Stored records:
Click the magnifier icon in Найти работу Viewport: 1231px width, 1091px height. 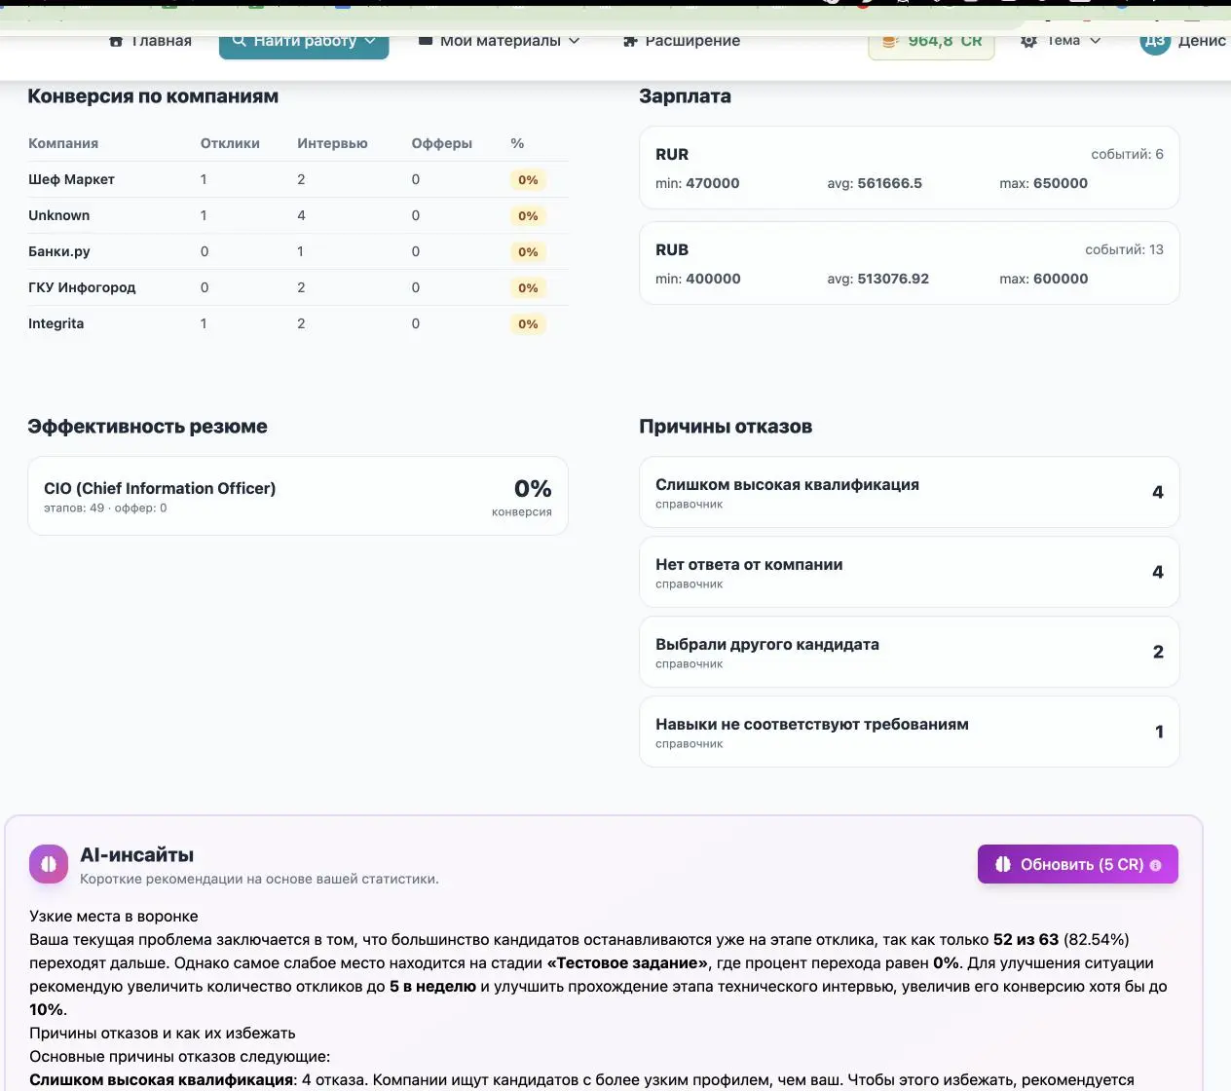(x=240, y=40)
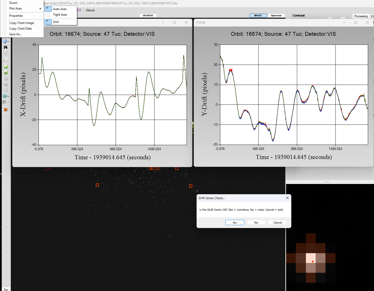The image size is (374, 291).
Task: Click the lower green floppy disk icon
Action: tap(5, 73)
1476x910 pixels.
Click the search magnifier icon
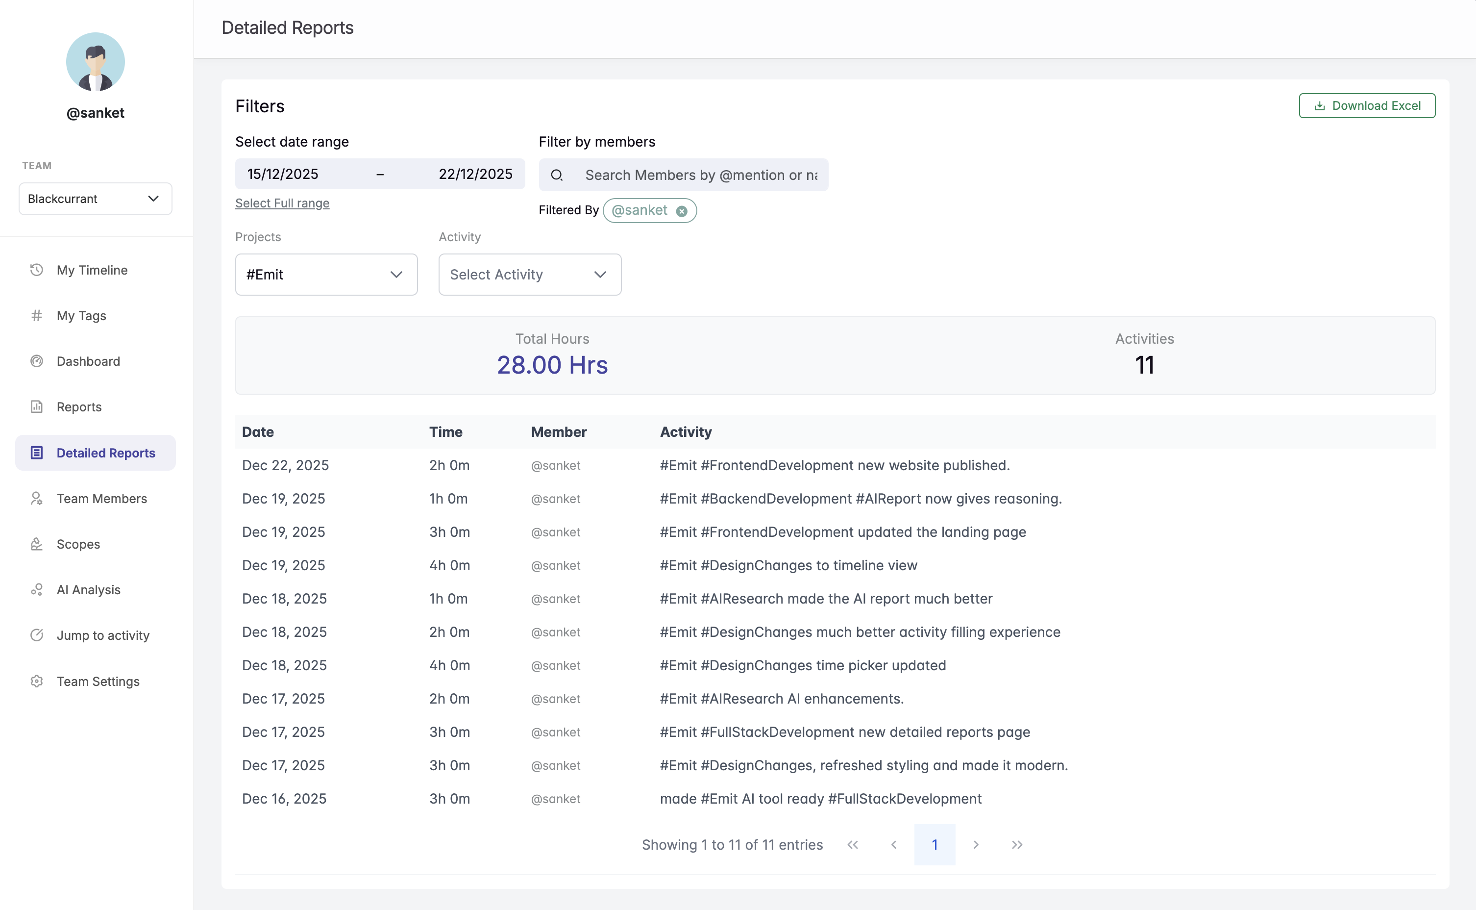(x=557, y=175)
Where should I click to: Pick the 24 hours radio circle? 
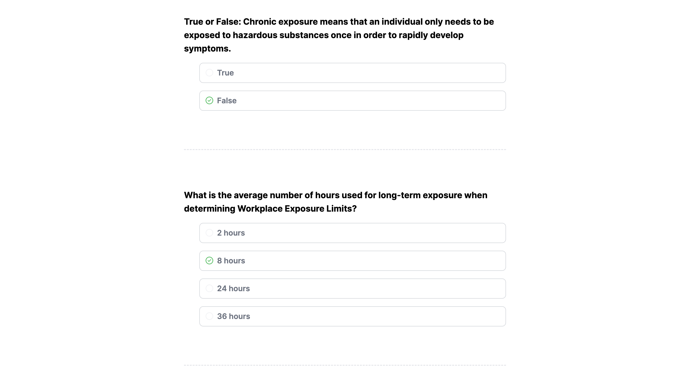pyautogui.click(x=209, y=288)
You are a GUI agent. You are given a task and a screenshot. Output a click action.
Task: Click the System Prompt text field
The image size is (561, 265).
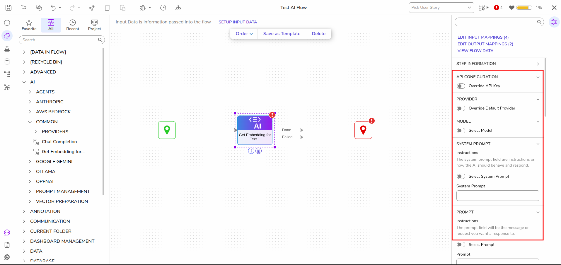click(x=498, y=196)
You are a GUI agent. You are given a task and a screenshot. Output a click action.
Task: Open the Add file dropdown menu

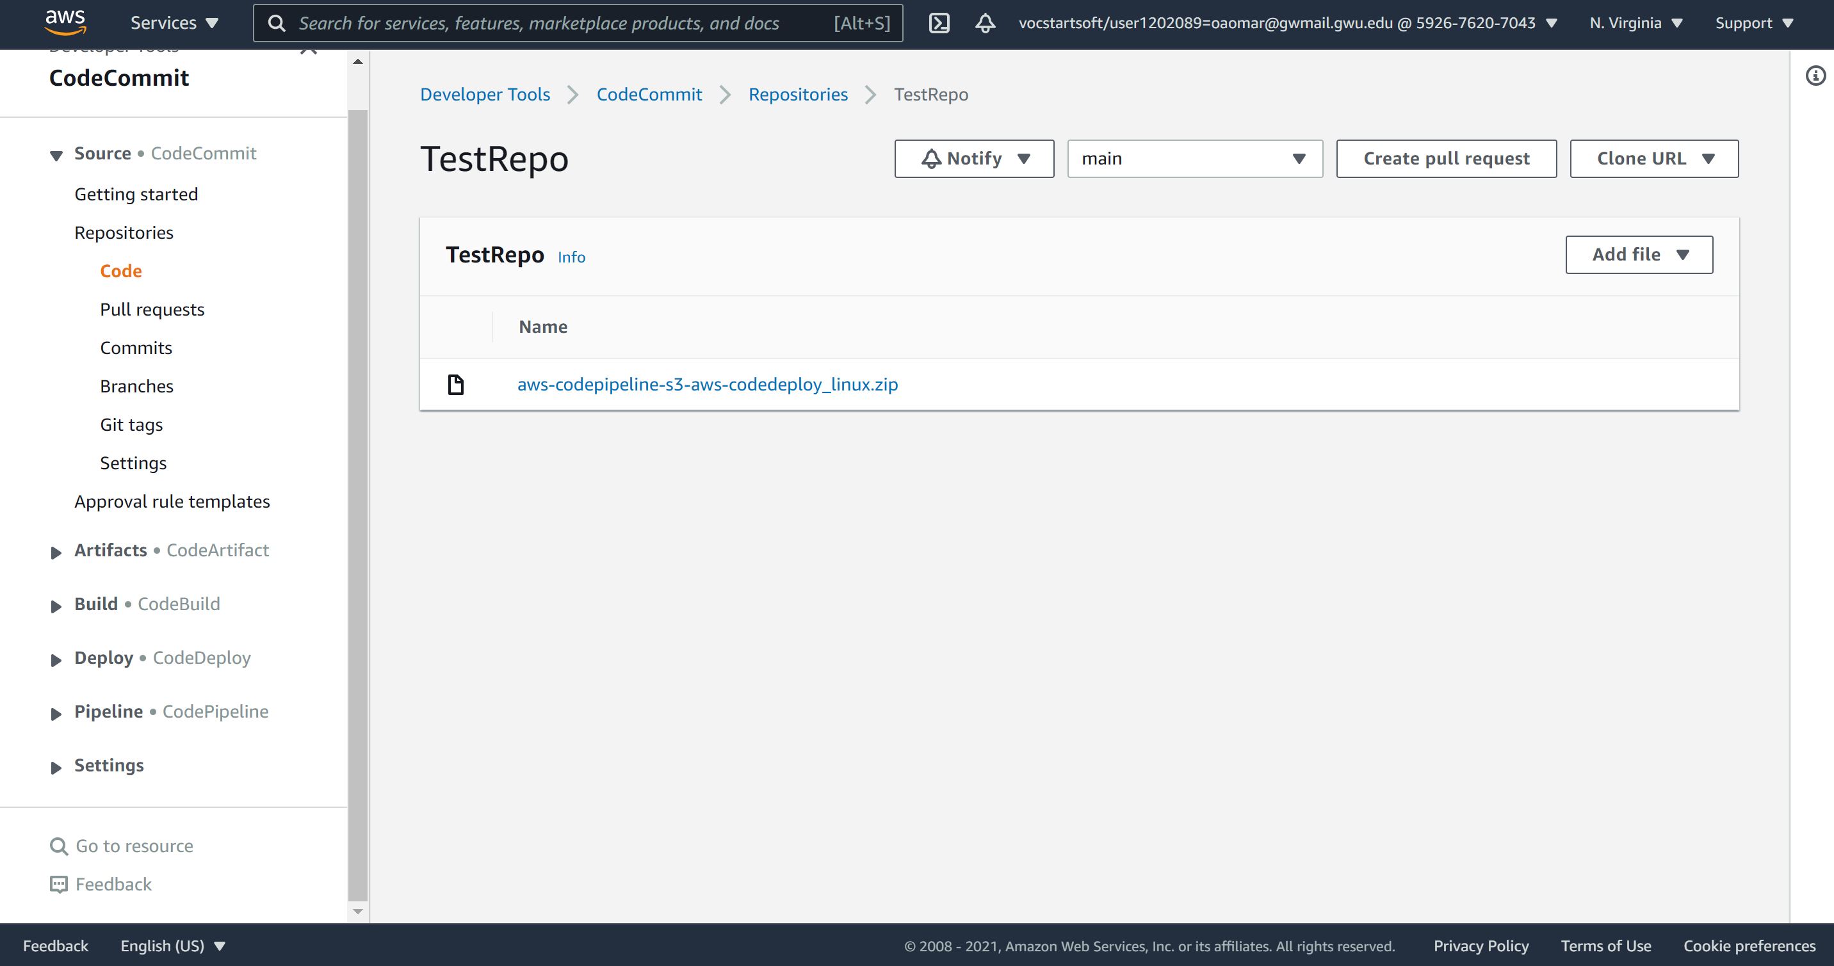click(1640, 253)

Exercise brief: Copy out everything from the row containing "Where should I" down to the last row, without changing anything, and leave the pictures out.

Written answer:
Where should I click to: Pick the 24 hours radio circle? 
pyautogui.click(x=209, y=288)
You are a GUI agent. You are given a task and a screenshot. Output a click action.
Task: Click the System Prompt text field
The image size is (561, 265).
click(x=498, y=196)
You are a GUI agent. You are given a task and a screenshot. Output a click action.
Task: Open the Add file dropdown menu

click(1640, 253)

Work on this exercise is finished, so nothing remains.